There's Something a Little Troubling About the Viral Male Pregnancy Reveal Video

Impact
ByEJ Dickson

YouTube video of a man telling his wife she is pregnant made the rounds on social media this week. Produced by Sam and Nia, a couple who shoots an eponymous YouTube series, the video starts with Sam saying he received a text from his wife telling him she was two weeks late, indicating she might be pregnant. 

He's super excited about it, obviously.

Mic/YouTube

Cute, I guess!

Then things start taking a sharp left turn. Sam has a plan for finding out if Nia is pregnant, and it's a little, shall we say, unorthodox — not to mention gross:

Mic/YouTube

Apparently, Nia has a tendency to use the bathroom frequently at night without flushing the toilet because she doesn't want to wake up her kids. Knowing this, Sam gets a pregnancy test and dips it into his wife's urine while she's asleep in the next room.

Sam & Nia/YouTube

As it turns out, Nia is pregnant. Sam is thrilled.

Mic/YouTube

So he decides to present her with the positive pregnancy test the next morning. At first, she doesn't believe him.

But then Sam is like, "Nuh-uh, joke's on you, I scooped your pee out of the toilet while you were sleeping and you're pregnant." And she's happy! But she's also kinda annoyed about it, and rightfully so.

Mic/YouTube

The video ends with the jubilant couple confirming their pregnancy in a time-lapse video before telling viewers to subscribe. It's an aww-worthy moment — or at least, it's supposed to be.

Does no one care this guy stole his wife's pee from the toilet? The video is another entry in the ever-expanding pregnancy reveal video canon. Except, as Sam notes in the clip, it might be the first in which the husband informs his wife she is pregnant — rather than the other way around.

That might be why the clip has gone viral since it was posted Wednesday, racking up more than 4 million views and 3,000 comments. "I've seen it like 4 times and I'll probably watch it a couple more times...this is the sweetest video ever <3," one commenter wrote, while another chimed in: "This is one of the cutest things I've ever seen!" 

If you think stealing your partner's bodily fluids without her consent so you can make a viral video out of it is "cute" behavior, think again. Turns out, a lot of people don't.

Aside from the fact the video has the whiff of a staged viral stunt — they are, after all, popular YouTubers — the video raises a few uncomfortable questions. 

Happy as Nia is in the video, she's right that what Sam did is "not fair" — not only because she had plans on how to break the news to him later, but arguably because it's her baby, in her body, she'll be carrying for the next nine months. As the woman, she decides how to reveal her pregnancy and when — after all, the entire process starts with her. 

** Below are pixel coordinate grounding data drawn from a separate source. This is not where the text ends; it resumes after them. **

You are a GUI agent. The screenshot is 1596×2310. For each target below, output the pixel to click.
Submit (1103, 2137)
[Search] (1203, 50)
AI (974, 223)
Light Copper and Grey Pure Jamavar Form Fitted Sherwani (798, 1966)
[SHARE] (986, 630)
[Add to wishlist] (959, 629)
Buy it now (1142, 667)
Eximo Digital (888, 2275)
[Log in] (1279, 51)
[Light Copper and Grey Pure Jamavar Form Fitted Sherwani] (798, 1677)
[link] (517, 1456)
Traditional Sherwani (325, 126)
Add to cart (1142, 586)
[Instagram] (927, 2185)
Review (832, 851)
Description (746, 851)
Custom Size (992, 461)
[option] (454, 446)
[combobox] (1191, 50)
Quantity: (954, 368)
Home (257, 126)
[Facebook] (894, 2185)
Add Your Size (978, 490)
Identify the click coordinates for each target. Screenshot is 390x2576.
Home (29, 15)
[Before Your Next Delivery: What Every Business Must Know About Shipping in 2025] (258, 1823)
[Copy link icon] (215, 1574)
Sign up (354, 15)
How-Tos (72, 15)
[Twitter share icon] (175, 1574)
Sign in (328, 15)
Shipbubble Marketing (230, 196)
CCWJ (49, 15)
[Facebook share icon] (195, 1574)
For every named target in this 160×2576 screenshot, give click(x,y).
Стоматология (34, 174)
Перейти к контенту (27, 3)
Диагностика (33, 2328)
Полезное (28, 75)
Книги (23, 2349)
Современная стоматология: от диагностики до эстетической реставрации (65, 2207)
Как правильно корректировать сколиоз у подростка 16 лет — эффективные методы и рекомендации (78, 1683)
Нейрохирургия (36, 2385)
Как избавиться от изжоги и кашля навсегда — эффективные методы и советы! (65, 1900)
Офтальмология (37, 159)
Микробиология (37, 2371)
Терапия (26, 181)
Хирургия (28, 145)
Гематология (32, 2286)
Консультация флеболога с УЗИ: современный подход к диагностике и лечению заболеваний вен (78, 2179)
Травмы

The problem with viral "surprise" videos: Moreover, Nia seems stunned Sam beat her to the punch with such a sneaky move. And in doing so, he upped the game for viral "reveal videos," an ever-expanding genre that includes proposal videos and pregnancy reveal memes. While these videos are certainly poignant, they set the bar for how to mark such life cycle events — engagements, pregnancy announcements, sex-of-the-baby unveilings, even promposals. They're elaborate, they take planning and they end up being very public. 

They also end up giving one person the power while the other passively has the surprise thrust on them without their consent. 

In Sam and Nia's clip, there are serious boundaries being breached between two parties: Just as Nia didn't consent to Sam rooting around in the toilet for her urine like a goddamn stalker, so too do the women in most engagement memes not consent to being featured in a viral meme beforehand. 

Not everyone wants to broadcast their most intimate life moments on YouTube (for some people, like the woman in this chicken sandwich proposal video, it can be humiliating). But even for those who are OK with this type of publicity, like frequent YouTubers Sam and Nia, these viral reveal videos up the ante — and not in a good way.